[Stored data]
++++++++++

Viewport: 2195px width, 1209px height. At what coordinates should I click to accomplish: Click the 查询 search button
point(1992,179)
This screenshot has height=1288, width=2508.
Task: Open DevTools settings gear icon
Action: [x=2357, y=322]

++++++++++

§ Problem to solve
Retype all the data exactly, line for line.

§ Answer to the exercise
Viewport: 2195px width, 1209px height. At what coordinates should I click to accomplish: Click the 查询 search button
point(1992,179)
This screenshot has height=1288, width=2508.
Task: Open DevTools settings gear icon
Action: [x=2357, y=322]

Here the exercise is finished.